No cases have been cited with which an affirmance would be out of harmony. Mertens v. MGR Inc., 507 S.W.2d 433 (Mo.App.1974) is cited as denying third party beneficiary relief in a case where there was a much more identifiable promise to the purported beneficiary. Not so. Of course it would be almost impossible to find a case with a fact situation similar to the one we have here and the Mertens facts are distinguishable. But even more distinguishable is the intent factor. In Mertens the contract was among three shareholders of a corporation, one of whom bought out the other two. Under the terms of the agreement the purchaser of the shares agreed to pay certain outstanding corporate indebtedness. A creditor not named in the contract who claimed to be a third party beneficiary sued the purchaser of the shares. The intent of the contracting parties was to hold harmless the selling parties from any liability for a bank loan which they had personally guaranteed and other debts of the corporation. This court held there was no indication of an intent to make a gift or confer a right on the plaintiffs. The case at bar is different in many respects. The articles of partnership read alone are ambiguous as to the intent of the parties. Therefore, evidence of the surrounding circumstances and facts should be admissible to permit the court to resolve the ambiguity.

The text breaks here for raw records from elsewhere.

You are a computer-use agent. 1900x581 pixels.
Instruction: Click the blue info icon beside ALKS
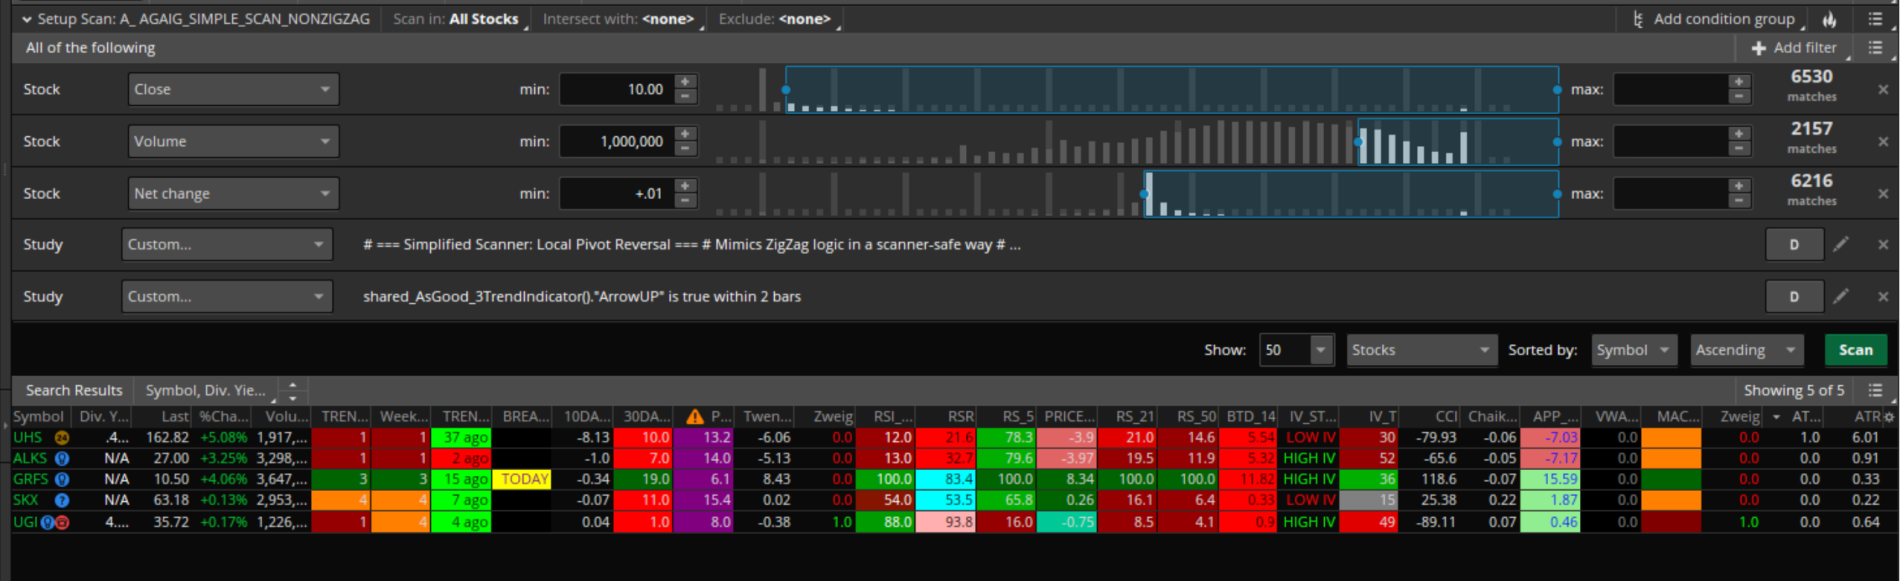click(62, 459)
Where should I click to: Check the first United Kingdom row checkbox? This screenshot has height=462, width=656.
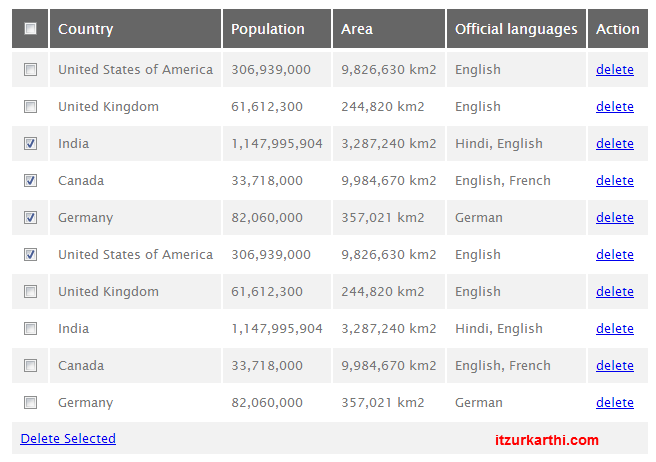tap(30, 107)
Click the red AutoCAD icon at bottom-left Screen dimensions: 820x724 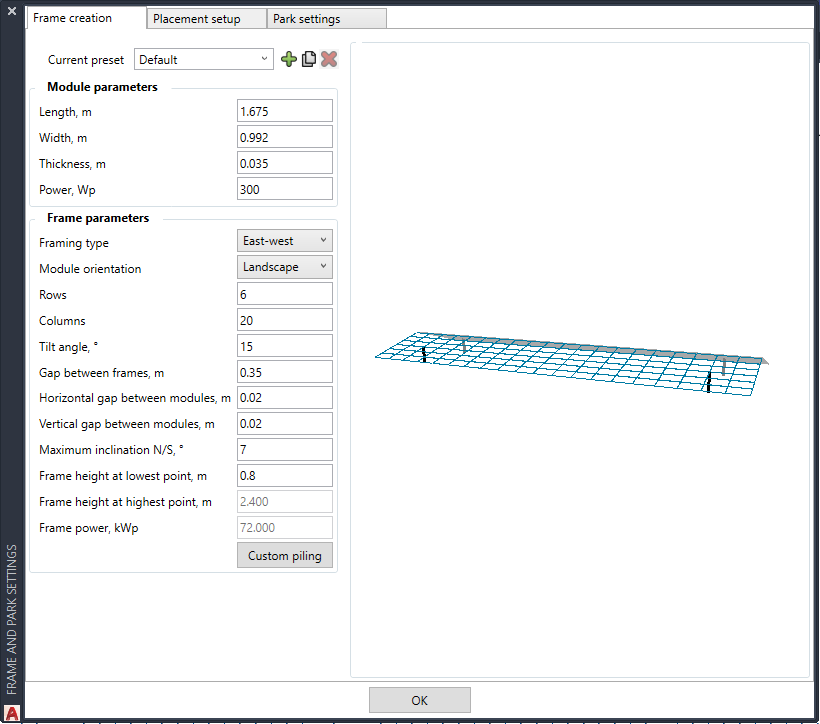pos(12,712)
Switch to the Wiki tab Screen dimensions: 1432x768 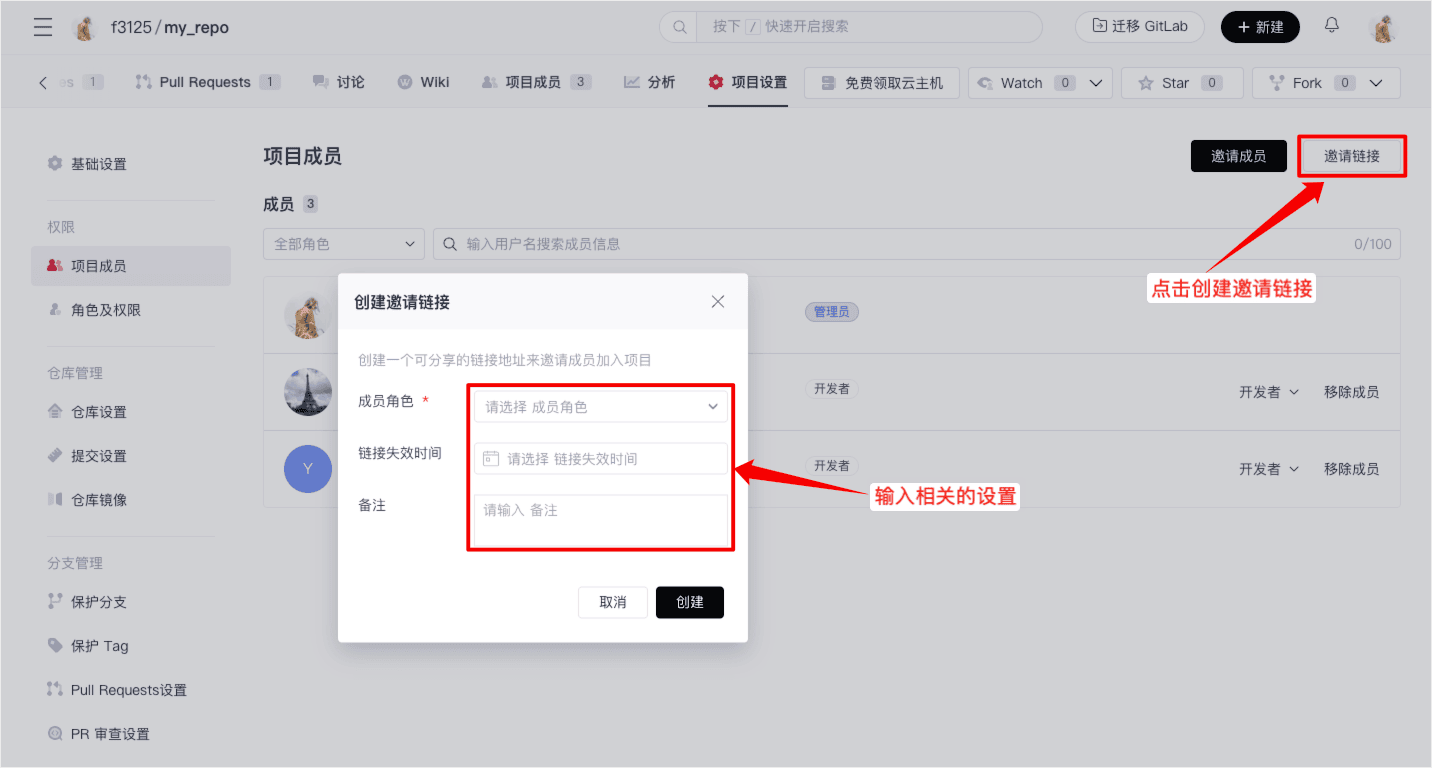pos(423,82)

The express unambiguous language respondent used in relinquishing any rights it had against appellants for loss sustained as a result of its loan was applicable only to the obligation on the note. The reliance of the majority opinion on the language in the note is misplaced. The note was not part of the articles. In many credit arrangements notes may be uncollectible but additional security assures the lender against loss. In this case the intent of the parties was to provide additional security to the respondent by the appellants’ promises to complete the project and furnish additional funds if they were required. This is what the trial court found after hearing all the evidence.

I do not share the concern of the majority as to the establishment of an unwarranted precedent. It would require a tortured analysis of the facts to include the first mortgage lender, the general contractor, subcontractors and materialmen as a class of third party beneficiaries. The first mortgage lender is mentioned in the partnership agreement only incidentally as a party to a separate construction and disbursing escrow agreement and the others not at all. They did not lend money based on the articles of partnership and loan agreement and without question would be incidental beneficiaries. An affirmance in this case would not endanger the practice of non-recourse financing.

A jury in the first trial found for respondent. The judge in the second trial from which this appeal is taken found for respondent. I would also find for respondent and affirm.